Le succès du rassemblement, deux fois plus important que celui du 5 juin lors de la première audience, s’explique évidemment par le contexte social et politique : le combat des salariés d’Air France était dans toutes les têtes et le refrain de « Tomber la chemise » a été repris plusieurs fois au cours du rassemblement. Car l’entente patronat-justice-gouvernement pour réprimer les résistances à l’austérité est aujourd’hui visible bien au-delà de la Haute-Savoie. Le rassemblement cristallisait donc la colère que l’on sent monter chez les salariés et dans les équipes militantes : yaourt jeté sur Macron, Hollande pris à parti par les militants de STX…

Intervenant pour le NPA, parmi d’autres responsables politiques venus apporter leur soutien, Philippe Poutou a souligné le caractère systématique de la répression dans la période actuelle et a insisté sur la nécessité de traduire cette colère montante en mobilisations, de préparer une riposte unitaire en dépassant les clivages entre syndicats, partis et associations. A noter également l’intervention du représentant d’EE-LV, qui a indiqué que la motion de soutien à l’Inspectrice et au lanceur d’alerte proposée par son groupe et le Front de Gauche au Conseil Régional Rhône-Alpes a été rejetée conjointement par Les Républicains, le FN et le PS !

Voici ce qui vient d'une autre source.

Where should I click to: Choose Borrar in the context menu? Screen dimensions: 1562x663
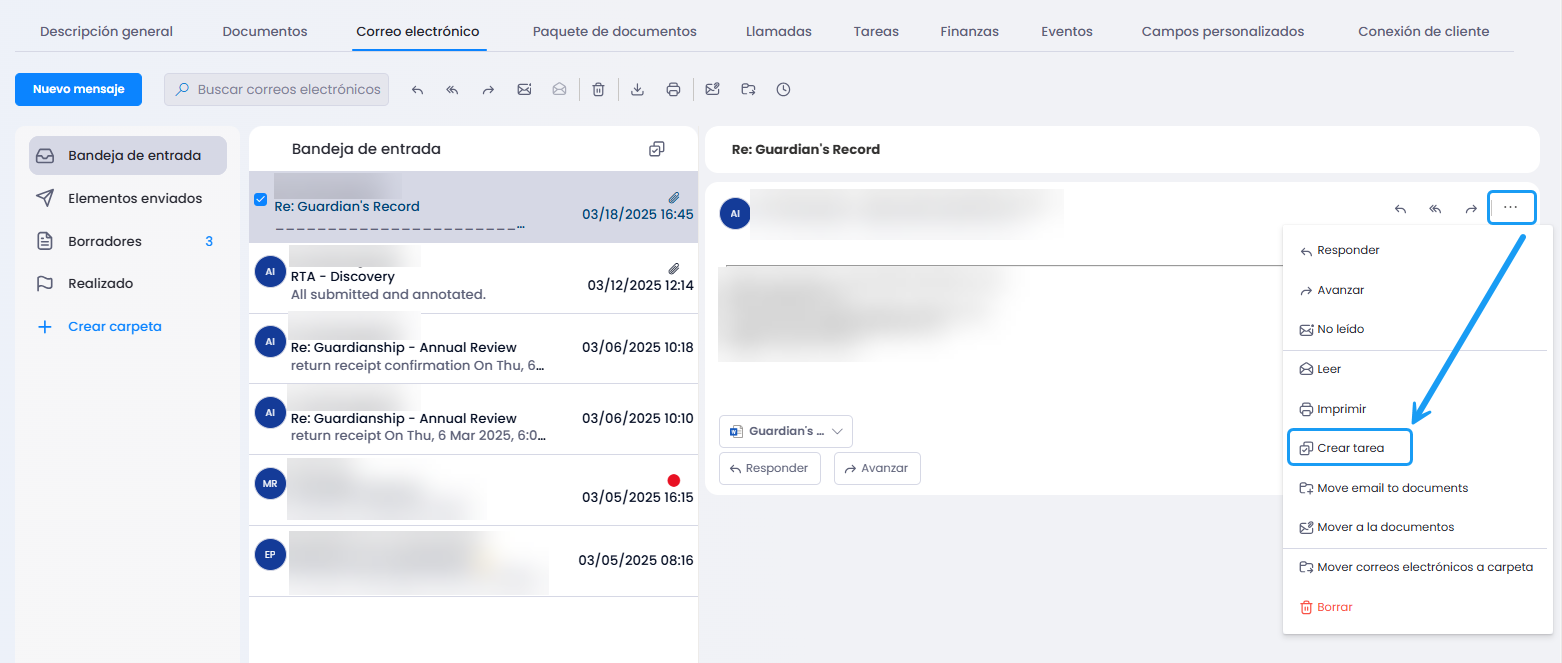click(x=1334, y=607)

A l’audience, le procureur a notamment requis à l’encontre de l’inspectrice une amende de 5000 euros et l’inscription de la condamnation au bulletin 2 du casier judiciaire, ce qui pourrait impliquer le cas échéant sa radiation de la fonction publique.

L’issue du procès n’est pas encore connue mais la détermination de tous les présent-e-s à continuer la mobilisation jusqu’à la relaxe était palpable.